• [Texto para ler]

^^^^^^^^^^^^^^^^

Os eventos quase se atropelam desde que começaram a andar em 17 de
dezembro. Declarações surpreendentes, reuniões, diálogos risonhos,
acordos, coletivas de imprensa, visitas de alto nível, embaixadas,
gestos inesperadamente amistosos, denúncias contra o vento e a maré,
promessas, ameaças veladas e não tão veladas, olhares enigmáticos,
bênçãos papais, engodos, fatos, incógnitas.
Por Ariel Terrero* em Cubadebate
Apesar das advertências de que será um processo longo e complexo, as
fendas do bloqueio econômico dos Estados Unidos a Cuba se aprofundam a
olhos vistos. O desgaste se acelera. Com o risco de parecer
excessivamente entusiasta, não é difícil antecipar um desenlace a curto
prazo.
Tudo indica que a normalização de relações entre ambos
os países levará tempo. As disputas históricas e políticos semeadas
desde há mais de um século e meio não se resolvem com um aperto de mãos.
Certamente. Mas o presidente Barack Obama pode recorrer a faculdades
executivas para contornar obstáculos legais e reduzir substancialmente
ao menos um dos conflitos em discussão: o bloqueio. E já está fazendo
isso, embora com alcance limitado.

^^^^^^^^^^^^^^^^

• [Itens extraídos]
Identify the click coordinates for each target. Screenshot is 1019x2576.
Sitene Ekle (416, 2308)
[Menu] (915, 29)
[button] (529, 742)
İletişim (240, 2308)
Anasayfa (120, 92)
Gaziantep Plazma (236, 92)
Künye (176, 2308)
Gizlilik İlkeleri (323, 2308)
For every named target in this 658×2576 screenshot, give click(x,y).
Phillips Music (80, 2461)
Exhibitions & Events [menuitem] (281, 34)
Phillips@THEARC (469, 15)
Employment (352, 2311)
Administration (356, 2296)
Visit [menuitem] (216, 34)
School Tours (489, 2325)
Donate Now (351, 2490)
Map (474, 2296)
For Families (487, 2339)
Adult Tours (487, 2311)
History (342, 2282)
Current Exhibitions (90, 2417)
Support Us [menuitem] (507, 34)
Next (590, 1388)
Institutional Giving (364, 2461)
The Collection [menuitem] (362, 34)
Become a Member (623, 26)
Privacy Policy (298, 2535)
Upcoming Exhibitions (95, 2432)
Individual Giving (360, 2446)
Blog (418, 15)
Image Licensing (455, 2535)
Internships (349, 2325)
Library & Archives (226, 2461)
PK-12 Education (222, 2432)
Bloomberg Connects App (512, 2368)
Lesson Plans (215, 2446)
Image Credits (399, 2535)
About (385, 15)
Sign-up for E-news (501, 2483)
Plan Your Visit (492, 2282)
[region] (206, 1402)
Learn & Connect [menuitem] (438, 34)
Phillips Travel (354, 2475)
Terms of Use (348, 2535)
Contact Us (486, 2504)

^^^^^^^^^^^^^^^^

• [Descrição da tarefa] De acordo com o texto sobre o bloqueio a Cuba, por que a normalização das relações entre os dois países deve levar tempo? Responda em uma a três frases. Baseie-se apenas no texto.

• [Resposta completa] As disputas históricas e políticas entre os dois países foram semeadas há mais de um século e meio. Conflitos tão antigos não se resolvem com um aperto de mãos.